The publication of this evaluation of the three Dialogical Psychologically Informed Environments (PIE) that Fulfilling Lives Newcastle Gateshead piloted is timely because the PIE Community of practice has been growing both nationally and internationally. This research can contribute towards the growing evidence base for PIE as an innovative approach to working more effectively with people with complex trauma and multiple needs. In this blog, Ray Middleton (system broker) shares his thoughts on the research.
I’m really excited to read the full report of the Dialogical PIE’s we piloted at Fulfilling Lives (an executive summary is also available). It is encouraging that the findings are so positive in terms of social impact and the recommendations to scale up more PIE’s is a challenge to the wider system of services to reflect upon – to consider if they want to support developing PIE further?
Often people with complex needs do engage with accommodation-based services. PIE helps staff and clients to reflect on their practice and increase their understanding of the thoughts, emotions and stories which underlie challenging behaviour and difficulties forming relationships. Relationships are valued as the principle vehicle for change in an open dialogue approach where uncertainty is tolerated, everyone’s viewpoint is valued and it is accepted that no one knows all the answers but through democratic dialogue new pathways into recovery journeys can be formed.
The five elements of PIE are;
1. Reflective Practice (Staff Training and Support)
2. A Psychological Framework
3. Focus on Relationships,
4. The physical spaces,
5. Evidence generating practice.
These interventions to improve services for people with multiple complex needs brought together two innovations – the development of Psychologically Informed Environments (PIE) combined with applying key principles of the Open Dialogue approach.

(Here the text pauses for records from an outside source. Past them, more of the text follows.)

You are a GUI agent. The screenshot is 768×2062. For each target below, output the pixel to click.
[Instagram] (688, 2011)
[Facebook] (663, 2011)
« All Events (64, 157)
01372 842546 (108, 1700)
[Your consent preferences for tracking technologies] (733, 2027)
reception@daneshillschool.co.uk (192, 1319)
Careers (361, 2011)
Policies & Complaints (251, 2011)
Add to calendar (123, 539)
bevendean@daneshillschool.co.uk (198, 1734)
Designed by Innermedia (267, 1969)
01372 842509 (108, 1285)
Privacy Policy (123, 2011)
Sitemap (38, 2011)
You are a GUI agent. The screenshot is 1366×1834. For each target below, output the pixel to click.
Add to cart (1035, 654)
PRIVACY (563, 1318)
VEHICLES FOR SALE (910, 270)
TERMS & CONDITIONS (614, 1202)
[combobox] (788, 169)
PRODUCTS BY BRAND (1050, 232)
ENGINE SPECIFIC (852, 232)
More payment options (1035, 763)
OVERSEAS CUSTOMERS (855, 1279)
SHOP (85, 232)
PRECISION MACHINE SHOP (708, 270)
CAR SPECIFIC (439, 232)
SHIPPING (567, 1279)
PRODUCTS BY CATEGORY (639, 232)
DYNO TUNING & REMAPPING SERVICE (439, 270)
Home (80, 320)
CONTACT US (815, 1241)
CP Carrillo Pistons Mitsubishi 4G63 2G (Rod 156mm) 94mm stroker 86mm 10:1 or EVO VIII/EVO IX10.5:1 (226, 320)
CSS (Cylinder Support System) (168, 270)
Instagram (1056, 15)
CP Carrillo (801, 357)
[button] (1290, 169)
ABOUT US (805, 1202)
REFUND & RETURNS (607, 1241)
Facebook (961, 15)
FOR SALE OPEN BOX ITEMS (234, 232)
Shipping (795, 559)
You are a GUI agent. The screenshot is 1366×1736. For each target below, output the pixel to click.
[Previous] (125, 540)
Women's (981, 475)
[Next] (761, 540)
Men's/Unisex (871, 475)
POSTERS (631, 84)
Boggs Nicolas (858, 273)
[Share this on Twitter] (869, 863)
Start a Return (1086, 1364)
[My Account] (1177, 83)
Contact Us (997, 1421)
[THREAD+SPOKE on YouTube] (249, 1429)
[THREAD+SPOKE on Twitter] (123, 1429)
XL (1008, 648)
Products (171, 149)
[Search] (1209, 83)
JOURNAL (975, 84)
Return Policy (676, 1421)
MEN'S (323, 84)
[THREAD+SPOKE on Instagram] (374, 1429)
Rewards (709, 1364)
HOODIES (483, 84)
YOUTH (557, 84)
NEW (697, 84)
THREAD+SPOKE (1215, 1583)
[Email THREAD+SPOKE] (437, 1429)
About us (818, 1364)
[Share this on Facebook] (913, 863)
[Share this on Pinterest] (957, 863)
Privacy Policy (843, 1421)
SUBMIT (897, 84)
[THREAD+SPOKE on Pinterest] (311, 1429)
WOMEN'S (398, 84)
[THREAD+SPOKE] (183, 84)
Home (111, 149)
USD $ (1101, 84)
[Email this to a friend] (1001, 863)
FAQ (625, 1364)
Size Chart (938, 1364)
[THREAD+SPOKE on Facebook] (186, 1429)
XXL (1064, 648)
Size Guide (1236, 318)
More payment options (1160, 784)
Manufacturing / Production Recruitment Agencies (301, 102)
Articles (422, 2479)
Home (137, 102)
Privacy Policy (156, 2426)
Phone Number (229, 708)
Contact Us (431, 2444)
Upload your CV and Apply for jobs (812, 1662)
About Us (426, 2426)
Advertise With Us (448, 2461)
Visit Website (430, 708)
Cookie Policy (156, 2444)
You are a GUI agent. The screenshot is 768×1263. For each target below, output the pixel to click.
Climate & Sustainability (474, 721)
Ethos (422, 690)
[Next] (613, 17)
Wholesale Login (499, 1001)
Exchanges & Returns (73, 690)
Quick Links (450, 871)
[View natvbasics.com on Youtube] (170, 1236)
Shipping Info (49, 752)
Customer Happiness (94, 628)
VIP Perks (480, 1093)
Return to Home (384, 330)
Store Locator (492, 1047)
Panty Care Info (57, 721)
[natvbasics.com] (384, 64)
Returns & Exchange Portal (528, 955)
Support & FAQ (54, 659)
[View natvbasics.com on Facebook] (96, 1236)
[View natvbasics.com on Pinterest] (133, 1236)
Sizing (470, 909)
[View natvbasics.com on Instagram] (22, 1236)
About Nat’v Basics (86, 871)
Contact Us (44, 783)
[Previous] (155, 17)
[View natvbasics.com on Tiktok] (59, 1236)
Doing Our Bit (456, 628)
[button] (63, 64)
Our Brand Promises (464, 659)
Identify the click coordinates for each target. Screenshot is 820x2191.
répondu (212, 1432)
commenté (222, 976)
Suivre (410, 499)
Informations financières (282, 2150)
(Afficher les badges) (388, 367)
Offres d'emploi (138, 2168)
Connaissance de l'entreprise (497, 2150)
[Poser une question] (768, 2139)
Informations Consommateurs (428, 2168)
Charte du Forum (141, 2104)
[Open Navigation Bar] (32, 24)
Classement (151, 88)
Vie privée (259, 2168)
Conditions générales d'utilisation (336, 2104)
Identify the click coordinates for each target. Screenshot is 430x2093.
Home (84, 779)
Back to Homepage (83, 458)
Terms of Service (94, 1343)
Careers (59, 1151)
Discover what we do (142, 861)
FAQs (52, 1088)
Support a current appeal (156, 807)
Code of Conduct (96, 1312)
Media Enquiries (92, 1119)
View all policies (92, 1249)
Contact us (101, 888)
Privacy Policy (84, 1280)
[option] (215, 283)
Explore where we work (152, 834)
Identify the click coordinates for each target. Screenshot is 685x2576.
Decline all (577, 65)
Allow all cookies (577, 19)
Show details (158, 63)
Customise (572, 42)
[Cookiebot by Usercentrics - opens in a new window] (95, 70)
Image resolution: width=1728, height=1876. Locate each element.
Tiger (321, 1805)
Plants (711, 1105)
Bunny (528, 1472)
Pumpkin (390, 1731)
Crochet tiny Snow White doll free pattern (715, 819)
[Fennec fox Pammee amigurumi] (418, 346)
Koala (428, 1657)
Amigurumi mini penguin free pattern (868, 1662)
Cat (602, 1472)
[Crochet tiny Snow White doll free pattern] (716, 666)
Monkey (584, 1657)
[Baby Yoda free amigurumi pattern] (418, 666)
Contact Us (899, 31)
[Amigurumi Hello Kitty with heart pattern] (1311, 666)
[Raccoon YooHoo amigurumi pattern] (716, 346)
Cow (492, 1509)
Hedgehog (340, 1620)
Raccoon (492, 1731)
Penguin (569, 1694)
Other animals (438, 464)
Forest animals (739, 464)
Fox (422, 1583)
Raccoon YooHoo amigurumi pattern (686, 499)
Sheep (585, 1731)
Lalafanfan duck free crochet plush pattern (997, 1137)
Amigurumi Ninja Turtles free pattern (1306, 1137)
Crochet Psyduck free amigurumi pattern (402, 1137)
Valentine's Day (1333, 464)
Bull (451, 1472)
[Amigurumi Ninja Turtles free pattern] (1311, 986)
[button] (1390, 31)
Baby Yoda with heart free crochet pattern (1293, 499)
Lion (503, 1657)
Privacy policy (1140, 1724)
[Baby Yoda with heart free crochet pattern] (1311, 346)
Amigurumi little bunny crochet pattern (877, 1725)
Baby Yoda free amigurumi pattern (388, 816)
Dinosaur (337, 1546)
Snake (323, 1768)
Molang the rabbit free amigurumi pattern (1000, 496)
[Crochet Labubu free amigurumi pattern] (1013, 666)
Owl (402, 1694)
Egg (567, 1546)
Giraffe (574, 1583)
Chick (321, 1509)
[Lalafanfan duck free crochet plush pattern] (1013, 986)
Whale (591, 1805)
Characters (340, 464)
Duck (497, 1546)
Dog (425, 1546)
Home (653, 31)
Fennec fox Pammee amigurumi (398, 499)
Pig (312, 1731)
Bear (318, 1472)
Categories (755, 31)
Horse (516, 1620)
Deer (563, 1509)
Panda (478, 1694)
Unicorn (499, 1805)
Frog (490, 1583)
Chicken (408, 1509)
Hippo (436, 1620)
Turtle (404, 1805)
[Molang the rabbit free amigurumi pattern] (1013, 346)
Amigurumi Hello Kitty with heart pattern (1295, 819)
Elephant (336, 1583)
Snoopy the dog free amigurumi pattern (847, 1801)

To increase the understanding of PIE I interviewed the originator of PIE, Robin Johnson, in this film where he explains the 5 key principles of PIE. PIE was a response to an identified long standing and nationwide systems failure of statutory secondary mental health services to engage effectively with those with complex trauma histories and multiple needs (combinations of mental health, addiction, offending and homelessness)
Open Dialogue is a new approach to mental health taking a whole system/social network approach, this short film explains more about the current open-dialogue pilots in 6 UK NHS Trusts headed up by Dr Russell Razzaque, Consultant Psychiatrist and Associate Medical Director of NELFT.
There is growing interest in developing PIE in services to develop workforce skills to better meet the needs of those with complex trauma histories.
Taking an open dialogue approach to implementing the PIE’s we listened to staff’s difficulties in being freed up to attend training off-site and in response made some films that could be viewed on-line, such as this film explaining how open dialogue and PIE principles can be combined. We also developed a framework, Ladder4Life, which was relevant for people with multiple needs, which formed a basis for our open dialogues.
There is growing interest in developing PIE in services to develop workforce skills to better meet the needs of those with complex trauma histories. To help those interested in going further on the PIE journey we produced a series of training films, including an interview with Phil Conn, the manager of Basis@336 where Dialogical PIE had been introduced and with author Jay S. Levy from the USA on his 5 principles of pre-treatment for engaging rough sleepers.
For commissioners, there is a film interview about PIE with Victoria Aseervatham, Westminster City Council’s Commissioner for Homeless and Rough Sleeping services. If anyone is interested in learning more about PIE you can join a free community of practice – pielink.net – with an accompanying film explaining the site.
I hope this evaluation can contribute to the growing evidence base around PIE and I’m really looking forward to hearing any reflections you have on this research evaluating Dialogical PIE.